===== SOURCE DATA

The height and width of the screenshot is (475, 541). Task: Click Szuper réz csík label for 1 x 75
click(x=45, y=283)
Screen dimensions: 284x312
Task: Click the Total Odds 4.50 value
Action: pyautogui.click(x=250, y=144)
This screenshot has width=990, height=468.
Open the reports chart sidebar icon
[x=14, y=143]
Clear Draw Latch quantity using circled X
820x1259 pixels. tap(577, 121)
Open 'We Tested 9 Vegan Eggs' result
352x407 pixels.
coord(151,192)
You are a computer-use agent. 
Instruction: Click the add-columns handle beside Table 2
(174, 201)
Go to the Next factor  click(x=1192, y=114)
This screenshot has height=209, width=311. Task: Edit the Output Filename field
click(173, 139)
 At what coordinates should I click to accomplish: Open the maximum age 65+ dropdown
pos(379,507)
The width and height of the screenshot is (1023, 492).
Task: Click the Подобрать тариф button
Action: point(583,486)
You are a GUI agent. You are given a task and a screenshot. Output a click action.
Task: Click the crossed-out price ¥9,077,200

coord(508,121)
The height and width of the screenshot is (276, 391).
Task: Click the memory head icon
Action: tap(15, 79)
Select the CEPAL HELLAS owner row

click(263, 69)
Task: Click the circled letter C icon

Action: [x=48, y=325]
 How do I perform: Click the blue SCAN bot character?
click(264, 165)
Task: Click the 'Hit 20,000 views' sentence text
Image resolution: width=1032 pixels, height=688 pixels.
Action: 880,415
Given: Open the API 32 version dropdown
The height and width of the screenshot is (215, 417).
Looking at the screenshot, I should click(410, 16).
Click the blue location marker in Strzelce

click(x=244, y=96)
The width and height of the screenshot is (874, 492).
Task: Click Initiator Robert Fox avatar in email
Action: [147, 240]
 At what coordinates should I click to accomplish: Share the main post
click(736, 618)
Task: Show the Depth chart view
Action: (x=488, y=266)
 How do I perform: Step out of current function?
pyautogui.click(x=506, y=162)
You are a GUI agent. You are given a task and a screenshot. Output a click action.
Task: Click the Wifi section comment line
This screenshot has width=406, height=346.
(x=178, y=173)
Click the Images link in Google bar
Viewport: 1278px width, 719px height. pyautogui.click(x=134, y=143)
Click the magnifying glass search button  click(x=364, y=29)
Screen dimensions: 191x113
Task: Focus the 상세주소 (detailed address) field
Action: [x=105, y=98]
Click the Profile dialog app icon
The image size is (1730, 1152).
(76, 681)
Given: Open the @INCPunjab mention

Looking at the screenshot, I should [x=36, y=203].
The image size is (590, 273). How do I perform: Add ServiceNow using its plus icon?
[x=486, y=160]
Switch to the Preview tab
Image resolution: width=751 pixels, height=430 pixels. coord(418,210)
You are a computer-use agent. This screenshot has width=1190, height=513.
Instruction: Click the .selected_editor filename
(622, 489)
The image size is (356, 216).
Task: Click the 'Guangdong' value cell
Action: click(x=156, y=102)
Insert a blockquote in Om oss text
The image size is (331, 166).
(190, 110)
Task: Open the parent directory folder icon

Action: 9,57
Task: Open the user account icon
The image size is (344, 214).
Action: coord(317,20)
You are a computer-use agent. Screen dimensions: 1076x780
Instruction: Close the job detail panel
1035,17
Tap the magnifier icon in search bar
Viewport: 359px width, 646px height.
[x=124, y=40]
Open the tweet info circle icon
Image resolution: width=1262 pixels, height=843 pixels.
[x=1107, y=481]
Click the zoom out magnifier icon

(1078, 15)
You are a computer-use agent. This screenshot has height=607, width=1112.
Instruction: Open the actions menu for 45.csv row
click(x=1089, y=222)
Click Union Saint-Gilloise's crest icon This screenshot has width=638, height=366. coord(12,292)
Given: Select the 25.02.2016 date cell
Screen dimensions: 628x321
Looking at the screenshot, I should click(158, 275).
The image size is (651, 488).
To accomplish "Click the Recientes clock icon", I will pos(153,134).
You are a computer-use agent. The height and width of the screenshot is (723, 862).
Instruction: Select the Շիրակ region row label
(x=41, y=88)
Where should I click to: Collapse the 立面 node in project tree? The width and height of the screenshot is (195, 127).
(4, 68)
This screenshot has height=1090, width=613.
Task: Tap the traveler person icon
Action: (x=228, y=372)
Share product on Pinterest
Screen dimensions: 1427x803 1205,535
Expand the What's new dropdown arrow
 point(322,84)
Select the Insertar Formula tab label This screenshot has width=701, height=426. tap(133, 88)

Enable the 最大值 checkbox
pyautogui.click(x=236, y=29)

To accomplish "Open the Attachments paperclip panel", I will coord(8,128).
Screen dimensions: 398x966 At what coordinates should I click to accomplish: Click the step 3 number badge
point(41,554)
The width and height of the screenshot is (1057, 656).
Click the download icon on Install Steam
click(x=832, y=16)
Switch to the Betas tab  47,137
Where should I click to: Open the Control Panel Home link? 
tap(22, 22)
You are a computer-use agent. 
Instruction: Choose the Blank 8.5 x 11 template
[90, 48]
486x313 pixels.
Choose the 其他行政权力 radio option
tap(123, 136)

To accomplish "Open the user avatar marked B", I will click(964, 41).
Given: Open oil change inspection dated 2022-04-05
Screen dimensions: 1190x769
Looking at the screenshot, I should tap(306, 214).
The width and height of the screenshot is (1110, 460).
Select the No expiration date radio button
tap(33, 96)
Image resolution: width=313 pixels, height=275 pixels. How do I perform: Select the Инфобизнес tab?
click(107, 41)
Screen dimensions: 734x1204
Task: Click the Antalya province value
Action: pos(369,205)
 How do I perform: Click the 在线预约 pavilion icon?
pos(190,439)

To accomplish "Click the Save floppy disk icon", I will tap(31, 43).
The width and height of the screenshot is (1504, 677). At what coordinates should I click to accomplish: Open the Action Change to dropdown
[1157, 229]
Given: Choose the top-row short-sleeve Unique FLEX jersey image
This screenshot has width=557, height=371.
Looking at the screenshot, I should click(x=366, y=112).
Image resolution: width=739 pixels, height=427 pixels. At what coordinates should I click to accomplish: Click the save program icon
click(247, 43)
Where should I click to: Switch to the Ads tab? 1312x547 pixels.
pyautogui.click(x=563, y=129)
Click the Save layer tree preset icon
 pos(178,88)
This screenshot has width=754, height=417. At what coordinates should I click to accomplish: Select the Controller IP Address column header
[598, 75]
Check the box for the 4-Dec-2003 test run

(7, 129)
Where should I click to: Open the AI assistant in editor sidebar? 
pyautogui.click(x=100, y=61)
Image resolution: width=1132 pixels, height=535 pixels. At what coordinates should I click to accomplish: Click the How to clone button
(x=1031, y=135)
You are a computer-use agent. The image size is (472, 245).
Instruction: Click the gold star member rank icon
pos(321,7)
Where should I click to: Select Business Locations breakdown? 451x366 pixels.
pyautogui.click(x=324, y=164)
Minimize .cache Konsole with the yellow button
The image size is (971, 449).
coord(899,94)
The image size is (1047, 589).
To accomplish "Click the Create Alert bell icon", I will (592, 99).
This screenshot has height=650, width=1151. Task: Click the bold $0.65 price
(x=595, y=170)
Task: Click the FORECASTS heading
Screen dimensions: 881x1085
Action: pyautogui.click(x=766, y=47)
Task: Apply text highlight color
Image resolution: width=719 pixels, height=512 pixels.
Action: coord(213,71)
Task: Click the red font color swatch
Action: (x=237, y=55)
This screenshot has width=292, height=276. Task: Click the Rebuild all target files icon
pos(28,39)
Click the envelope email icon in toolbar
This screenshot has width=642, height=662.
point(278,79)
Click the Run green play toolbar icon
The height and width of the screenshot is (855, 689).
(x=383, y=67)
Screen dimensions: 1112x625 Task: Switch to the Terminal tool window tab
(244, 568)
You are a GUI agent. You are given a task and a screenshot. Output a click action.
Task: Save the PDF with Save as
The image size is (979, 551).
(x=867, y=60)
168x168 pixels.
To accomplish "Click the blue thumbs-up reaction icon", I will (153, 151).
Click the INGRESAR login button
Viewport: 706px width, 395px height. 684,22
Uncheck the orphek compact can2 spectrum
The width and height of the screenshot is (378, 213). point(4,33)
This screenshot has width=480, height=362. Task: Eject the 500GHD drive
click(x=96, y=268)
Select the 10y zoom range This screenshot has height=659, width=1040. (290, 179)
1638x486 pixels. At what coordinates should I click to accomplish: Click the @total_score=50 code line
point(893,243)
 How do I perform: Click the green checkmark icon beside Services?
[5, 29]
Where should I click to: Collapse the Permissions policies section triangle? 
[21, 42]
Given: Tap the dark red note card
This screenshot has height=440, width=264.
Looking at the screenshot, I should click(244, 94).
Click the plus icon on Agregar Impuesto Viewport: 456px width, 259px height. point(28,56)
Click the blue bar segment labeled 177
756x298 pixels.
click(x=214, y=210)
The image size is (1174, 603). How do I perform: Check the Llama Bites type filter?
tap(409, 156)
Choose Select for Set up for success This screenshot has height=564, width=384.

==========

ACTIVITY: All lines with the word "text" must be located in the data and copied.

TASK OUTPUT:
Task: Click the 'Hit 20,000 views' sentence text
Insert a blockquote in Om oss text
Task: Apply text highlight color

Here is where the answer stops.